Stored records
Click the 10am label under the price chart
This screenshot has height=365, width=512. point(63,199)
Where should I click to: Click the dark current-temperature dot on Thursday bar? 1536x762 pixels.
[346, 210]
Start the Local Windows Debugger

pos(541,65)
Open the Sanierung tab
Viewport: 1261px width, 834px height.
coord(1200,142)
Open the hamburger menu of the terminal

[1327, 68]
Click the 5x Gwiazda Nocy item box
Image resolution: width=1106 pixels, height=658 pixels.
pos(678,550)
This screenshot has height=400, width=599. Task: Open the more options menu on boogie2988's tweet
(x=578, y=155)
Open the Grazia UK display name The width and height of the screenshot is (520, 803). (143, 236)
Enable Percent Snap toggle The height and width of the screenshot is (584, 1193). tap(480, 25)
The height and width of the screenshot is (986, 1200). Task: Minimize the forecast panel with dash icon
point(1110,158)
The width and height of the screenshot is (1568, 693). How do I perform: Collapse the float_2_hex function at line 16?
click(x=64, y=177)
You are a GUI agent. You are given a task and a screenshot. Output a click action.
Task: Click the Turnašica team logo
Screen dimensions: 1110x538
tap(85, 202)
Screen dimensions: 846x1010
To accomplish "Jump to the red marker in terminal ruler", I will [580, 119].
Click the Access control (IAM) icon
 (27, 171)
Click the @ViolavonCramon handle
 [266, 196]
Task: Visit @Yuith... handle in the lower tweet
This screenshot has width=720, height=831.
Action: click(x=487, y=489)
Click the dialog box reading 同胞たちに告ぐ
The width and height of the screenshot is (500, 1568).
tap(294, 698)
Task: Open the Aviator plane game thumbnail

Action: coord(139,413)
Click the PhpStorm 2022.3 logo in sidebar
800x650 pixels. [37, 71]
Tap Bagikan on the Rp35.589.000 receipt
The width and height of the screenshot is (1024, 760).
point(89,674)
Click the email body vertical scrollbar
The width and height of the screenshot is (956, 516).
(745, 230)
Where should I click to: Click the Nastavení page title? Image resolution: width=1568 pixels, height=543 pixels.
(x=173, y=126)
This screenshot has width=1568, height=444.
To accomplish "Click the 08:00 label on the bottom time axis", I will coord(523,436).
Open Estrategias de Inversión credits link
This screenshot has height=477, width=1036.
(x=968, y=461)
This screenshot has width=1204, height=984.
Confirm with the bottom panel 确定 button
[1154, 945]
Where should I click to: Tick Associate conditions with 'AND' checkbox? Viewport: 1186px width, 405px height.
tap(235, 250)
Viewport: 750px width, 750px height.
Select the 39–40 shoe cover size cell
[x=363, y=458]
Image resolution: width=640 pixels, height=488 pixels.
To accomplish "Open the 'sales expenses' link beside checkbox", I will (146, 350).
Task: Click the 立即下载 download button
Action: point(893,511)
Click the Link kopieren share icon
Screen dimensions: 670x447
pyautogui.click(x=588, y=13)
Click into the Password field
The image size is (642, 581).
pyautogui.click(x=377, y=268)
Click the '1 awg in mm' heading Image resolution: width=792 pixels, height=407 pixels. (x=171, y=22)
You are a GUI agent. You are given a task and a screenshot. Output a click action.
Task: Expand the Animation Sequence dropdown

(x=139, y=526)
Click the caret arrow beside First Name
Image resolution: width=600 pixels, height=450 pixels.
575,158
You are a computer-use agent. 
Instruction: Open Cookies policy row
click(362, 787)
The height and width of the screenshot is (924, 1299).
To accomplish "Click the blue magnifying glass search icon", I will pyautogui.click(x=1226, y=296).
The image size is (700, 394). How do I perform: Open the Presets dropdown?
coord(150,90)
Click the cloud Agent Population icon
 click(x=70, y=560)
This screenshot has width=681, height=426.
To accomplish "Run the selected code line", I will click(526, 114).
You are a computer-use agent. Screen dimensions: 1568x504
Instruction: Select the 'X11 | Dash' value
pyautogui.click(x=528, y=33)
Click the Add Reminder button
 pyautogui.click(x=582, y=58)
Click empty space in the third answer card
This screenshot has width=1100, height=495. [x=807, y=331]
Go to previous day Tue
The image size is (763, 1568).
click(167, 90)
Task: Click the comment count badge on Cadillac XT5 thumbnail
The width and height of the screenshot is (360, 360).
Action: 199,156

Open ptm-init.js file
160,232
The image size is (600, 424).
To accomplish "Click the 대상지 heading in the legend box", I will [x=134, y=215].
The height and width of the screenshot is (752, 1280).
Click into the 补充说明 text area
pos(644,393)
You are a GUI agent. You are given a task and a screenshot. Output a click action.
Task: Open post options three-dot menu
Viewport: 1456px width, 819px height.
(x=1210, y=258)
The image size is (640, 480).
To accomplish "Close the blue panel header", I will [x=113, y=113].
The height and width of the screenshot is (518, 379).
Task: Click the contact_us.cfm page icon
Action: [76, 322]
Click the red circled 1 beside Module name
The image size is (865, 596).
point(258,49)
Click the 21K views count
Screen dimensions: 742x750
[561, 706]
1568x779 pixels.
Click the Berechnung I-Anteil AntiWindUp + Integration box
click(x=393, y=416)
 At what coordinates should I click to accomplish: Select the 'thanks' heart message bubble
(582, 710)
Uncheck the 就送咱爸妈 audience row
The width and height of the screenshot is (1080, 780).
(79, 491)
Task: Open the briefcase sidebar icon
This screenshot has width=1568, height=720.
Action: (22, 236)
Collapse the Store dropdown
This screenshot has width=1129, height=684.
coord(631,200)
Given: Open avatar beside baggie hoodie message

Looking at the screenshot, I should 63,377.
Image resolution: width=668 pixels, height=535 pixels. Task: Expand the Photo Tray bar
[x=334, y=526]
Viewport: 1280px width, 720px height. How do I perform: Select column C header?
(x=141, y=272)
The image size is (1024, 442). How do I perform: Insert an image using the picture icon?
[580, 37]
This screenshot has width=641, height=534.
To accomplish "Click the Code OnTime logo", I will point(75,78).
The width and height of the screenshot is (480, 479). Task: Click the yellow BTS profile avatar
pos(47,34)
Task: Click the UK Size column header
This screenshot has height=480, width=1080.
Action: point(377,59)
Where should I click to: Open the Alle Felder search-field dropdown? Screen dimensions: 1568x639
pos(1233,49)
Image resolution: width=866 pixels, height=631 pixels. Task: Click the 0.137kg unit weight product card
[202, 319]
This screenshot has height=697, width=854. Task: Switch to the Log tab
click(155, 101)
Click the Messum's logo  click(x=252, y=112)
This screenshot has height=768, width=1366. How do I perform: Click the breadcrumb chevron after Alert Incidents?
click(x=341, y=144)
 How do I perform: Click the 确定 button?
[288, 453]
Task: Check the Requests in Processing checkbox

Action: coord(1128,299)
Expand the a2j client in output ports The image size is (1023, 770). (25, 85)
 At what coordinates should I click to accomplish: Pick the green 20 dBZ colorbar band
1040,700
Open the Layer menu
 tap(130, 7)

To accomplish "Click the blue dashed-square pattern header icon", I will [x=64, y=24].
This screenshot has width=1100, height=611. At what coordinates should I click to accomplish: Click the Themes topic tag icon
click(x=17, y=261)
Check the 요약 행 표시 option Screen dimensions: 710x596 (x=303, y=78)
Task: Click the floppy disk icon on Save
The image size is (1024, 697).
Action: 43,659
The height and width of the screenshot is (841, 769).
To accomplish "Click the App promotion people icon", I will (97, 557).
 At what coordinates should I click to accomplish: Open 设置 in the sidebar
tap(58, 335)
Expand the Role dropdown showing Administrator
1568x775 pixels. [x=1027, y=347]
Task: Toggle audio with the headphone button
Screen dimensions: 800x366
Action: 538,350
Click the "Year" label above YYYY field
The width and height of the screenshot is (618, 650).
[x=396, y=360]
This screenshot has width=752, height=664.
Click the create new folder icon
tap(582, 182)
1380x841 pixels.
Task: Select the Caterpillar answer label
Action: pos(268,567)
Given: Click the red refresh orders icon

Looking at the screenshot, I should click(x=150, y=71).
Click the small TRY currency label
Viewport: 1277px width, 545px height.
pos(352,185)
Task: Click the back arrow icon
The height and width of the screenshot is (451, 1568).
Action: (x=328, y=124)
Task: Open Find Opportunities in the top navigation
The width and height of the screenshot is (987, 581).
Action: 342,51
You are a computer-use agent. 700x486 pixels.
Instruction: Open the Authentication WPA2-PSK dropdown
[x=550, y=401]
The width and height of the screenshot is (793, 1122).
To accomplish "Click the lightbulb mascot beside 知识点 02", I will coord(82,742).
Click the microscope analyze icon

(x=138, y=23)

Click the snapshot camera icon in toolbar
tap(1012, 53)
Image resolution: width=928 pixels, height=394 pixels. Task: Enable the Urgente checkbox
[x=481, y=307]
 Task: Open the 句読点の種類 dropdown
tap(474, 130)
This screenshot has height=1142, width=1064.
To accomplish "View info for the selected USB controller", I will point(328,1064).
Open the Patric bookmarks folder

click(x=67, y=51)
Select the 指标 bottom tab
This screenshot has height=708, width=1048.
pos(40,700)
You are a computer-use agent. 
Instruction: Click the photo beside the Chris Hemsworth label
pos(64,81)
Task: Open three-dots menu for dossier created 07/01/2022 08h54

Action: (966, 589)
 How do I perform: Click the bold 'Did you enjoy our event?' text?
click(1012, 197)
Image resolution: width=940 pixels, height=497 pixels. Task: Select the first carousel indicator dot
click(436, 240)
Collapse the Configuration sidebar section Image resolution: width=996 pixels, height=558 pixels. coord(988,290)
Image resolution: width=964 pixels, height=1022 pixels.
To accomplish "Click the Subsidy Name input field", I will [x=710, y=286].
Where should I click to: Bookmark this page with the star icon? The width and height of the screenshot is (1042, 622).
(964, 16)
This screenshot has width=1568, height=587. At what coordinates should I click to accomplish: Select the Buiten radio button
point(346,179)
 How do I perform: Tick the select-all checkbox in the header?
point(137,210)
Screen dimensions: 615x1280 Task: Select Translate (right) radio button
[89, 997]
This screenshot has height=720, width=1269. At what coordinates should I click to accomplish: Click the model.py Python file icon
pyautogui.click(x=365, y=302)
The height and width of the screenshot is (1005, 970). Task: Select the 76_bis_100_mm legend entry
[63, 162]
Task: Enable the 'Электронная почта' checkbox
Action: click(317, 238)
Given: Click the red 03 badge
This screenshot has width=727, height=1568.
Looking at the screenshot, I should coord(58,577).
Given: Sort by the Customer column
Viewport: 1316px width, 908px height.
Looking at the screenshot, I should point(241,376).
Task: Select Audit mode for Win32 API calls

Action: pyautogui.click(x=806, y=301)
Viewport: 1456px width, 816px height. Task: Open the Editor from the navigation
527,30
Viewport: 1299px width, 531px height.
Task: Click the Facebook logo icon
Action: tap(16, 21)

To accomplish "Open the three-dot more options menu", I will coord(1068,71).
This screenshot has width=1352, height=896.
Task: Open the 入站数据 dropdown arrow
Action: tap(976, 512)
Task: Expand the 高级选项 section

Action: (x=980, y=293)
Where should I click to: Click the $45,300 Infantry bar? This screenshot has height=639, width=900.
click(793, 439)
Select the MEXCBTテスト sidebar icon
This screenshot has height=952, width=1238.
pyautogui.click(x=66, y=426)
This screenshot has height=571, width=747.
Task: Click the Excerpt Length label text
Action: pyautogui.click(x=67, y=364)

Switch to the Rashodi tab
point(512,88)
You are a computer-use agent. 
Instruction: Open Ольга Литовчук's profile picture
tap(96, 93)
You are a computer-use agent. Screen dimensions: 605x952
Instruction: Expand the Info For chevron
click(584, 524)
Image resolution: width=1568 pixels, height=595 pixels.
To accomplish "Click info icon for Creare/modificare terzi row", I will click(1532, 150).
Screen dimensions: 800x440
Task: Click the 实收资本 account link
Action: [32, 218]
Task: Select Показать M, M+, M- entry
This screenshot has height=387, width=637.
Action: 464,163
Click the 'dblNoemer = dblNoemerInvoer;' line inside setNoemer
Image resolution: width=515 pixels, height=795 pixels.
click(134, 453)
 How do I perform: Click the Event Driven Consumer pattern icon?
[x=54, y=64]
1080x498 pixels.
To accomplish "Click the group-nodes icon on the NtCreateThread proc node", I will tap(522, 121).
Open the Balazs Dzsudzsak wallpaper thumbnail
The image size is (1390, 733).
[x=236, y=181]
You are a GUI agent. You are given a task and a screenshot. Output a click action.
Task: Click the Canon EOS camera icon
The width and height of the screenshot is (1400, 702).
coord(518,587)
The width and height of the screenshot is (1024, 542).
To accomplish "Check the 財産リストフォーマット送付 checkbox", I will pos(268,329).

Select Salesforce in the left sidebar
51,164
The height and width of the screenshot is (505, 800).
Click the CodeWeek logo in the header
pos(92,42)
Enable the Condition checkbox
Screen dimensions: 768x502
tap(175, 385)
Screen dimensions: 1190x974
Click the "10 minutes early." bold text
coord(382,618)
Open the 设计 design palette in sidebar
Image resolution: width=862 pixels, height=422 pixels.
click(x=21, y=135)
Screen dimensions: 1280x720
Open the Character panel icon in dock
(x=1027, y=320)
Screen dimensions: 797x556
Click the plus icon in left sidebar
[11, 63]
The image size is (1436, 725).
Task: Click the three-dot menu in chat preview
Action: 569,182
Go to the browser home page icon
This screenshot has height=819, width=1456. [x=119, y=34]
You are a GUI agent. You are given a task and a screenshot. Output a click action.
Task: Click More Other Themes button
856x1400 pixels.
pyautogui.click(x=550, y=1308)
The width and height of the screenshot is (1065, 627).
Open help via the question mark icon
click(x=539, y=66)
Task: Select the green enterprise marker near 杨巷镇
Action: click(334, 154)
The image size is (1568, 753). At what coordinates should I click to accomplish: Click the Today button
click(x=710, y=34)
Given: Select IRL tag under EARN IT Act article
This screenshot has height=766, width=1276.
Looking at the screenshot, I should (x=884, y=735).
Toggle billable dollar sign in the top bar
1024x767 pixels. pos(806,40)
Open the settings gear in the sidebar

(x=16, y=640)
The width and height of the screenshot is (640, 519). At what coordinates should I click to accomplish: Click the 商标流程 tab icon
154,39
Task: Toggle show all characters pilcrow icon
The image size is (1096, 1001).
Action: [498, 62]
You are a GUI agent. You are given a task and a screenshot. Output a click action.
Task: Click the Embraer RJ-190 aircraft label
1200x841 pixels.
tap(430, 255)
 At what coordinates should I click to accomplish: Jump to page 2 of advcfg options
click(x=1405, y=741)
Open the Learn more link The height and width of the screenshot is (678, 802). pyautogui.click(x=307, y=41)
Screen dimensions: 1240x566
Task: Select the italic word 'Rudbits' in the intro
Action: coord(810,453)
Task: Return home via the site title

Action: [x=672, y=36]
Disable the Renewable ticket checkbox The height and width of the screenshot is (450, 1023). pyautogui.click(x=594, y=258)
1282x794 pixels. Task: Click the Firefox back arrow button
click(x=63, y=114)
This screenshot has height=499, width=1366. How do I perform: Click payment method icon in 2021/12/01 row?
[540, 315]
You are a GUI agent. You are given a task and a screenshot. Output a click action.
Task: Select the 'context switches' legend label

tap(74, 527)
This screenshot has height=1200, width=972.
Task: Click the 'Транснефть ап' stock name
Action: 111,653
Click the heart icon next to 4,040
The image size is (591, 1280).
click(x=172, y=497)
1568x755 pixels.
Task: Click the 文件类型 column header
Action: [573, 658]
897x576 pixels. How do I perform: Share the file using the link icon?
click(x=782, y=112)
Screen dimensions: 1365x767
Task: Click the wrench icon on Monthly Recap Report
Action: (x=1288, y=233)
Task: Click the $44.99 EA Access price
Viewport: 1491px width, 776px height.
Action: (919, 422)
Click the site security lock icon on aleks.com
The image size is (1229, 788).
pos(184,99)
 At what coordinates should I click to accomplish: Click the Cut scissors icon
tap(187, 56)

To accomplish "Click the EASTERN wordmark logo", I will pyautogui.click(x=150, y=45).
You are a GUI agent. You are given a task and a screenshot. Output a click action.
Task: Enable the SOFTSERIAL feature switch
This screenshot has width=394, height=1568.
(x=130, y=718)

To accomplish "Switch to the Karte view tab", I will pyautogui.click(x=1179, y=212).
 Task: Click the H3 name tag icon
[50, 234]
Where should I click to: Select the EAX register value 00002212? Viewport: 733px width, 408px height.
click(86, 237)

- **EXERCISE GOAL**
From the records above, print exactly the lines that run from the line with "Click the create new folder icon" to the line with "You are a computer-use agent. 700x486 pixels.", inclusive.

- **ANSWER TO THE EXERCISE**
Click the create new folder icon
tap(582, 182)
1380x841 pixels.
Task: Select the Caterpillar answer label
Action: pos(268,567)
Given: Click the red refresh orders icon

Looking at the screenshot, I should click(x=150, y=71).
Click the small TRY currency label
Viewport: 1277px width, 545px height.
pos(352,185)
Task: Click the back arrow icon
The height and width of the screenshot is (451, 1568).
Action: (x=328, y=124)
Task: Open Find Opportunities in the top navigation
The width and height of the screenshot is (987, 581).
Action: 342,51
You are a computer-use agent. 700x486 pixels.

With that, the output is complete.